Aus Coburg kommend, bin ich bis zu dieser Ausfahrt schon seit drei Stunden auf der Autobahn unterwegs. Bei Hohenstein-Ernstthal muß ich an den dort als armer Leute Kind geborenen Volksschriftsteller Karl May denken, der ebenfalls im Zuchthaus Waldheim eingesessen hat, vier Jahre seines Lebens, von 1870 bis 1874.

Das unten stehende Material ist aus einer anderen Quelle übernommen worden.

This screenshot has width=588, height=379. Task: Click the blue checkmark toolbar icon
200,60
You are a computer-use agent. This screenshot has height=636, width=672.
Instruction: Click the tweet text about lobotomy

Die weitere Strecke führt noch 16 Kilometer über die Dörfer, deren Namen ich von Gesprächen im Zuchthaus kenne, in denen ich aber nie gewesen bin. Von Süden kommend erreiche ich eine Anhöhe und sehe hinunter in dieses liebliche Tal, wo die 1198 erstmals erwähnte Kleinstadt an der Zschopau liegt, einem Nebenfluß der Freiberger Mulde. An dieser Stelle muß im Sommer 1850 das Pferdegespann angehalten haben, das von der Festung Königstein im Elbsandsteingebirge abgefahren war, um den wegen „Hochverrats“ zum Tode verurteilten Dresdner Musikdirektor August Röckel (1814–1876) im Zuchthaus abzuliefern. In seinen Erinnerungen „Sachsens Erhebung und das Zuchthaus zu Waldheim“ (1863) schrieb der politische Häftling, der einer der führenden Männer des Dresdner Mai-Aufstandes von 1849 gegen König Friedrich August gewesen war und der nun von zwei Unteroffizieren und einem Gerichtsdiener durch die Nacht nach Waldheim gefahren wurde: „Wir hatten endlich einen Hügel erstiegen, vor dem sich ein wunderbar schönes Flußtal ausbreitete, in dessen Mitte, von Höhen umschlossen, ein Städtchen lag… Fünf Minuten später hielt der Wagen vor dem Tor des Zuchthauses. Der Gerichtsdiener schellte; das Tor wurde geöffnet und schloß sich wieder hinter mir – auf mehr denn elf Jahre.“

Wer als Besucher heute von der Anhöhe hinab fährt in die Stadt, hat das ehemalige Zuchthaus vor sich. Die Anstaltskirche, von der „Volkspolizei“ seit 1969 als Turnhalle benutzt, und die 1719 gepflanzte Linde liegen im Blickfeld. Unter diesem Baum habe ich am 21. August 1964 gestanden, als wir freigekauften Häftlinge von der DDR-Staatssicherheit nach Berlin-Hohenschönhausen überführt wurden. Jetzt aber, ein halbes Jahrhundert später, klingle ich an der Pforte, werde eingelassen und freundlich begrüßt und dann zwei Stunden durch die Anstalt geführt, die mir heute, mit meinen Erfahrungen im „sozialistischen Strafvollzug“, wie ein „Luxushotel“ vorkommt.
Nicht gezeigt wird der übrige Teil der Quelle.